▶ **Given data**:
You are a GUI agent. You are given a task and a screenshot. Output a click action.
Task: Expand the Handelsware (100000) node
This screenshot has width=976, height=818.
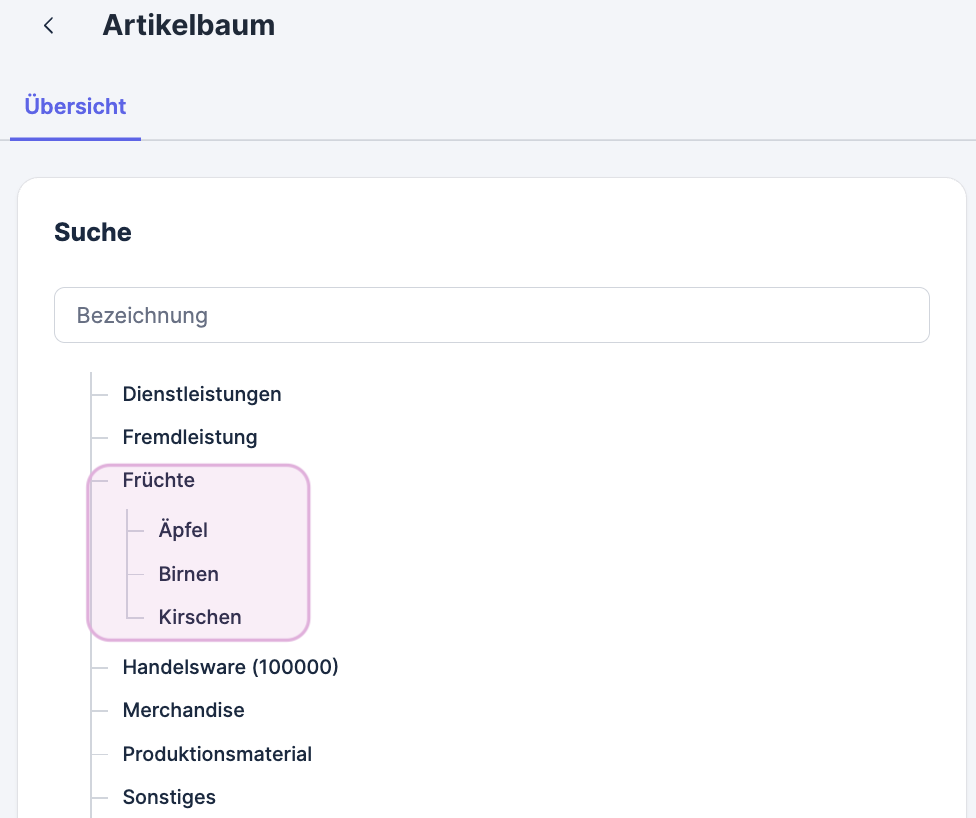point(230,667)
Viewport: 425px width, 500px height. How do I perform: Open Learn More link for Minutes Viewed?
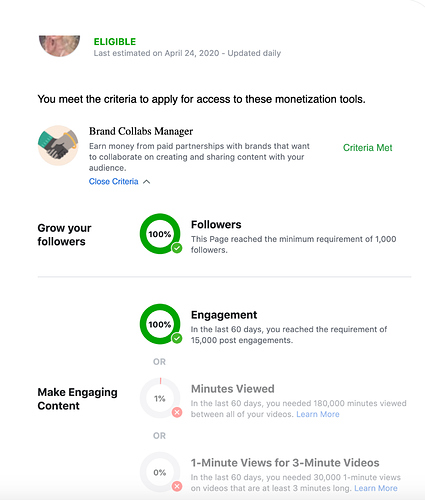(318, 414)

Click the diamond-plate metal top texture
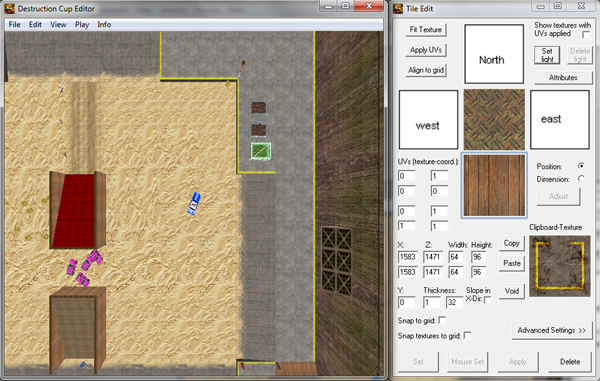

▶ **Task details**: Scale the answers in the listing above: reproduce every line, requests included, but multiply each coordinate in the answers by 1.3 and round to the nearest whole number, with halves rounded up. Leave the numbers in the requests unchanged and omit the pictures from your output.

▶ **Completed task**:
You are a GUI agent. You are given a task and a screenshot. Output a click action.
Task: Expand the Handelsware (100000) node
This screenshot has width=976, height=818.
point(299,867)
Viewport: 425px width, 500px height. How do I perform: Open Learn More link for Minutes Viewed?
(413, 538)

Click the diamond-plate metal top texture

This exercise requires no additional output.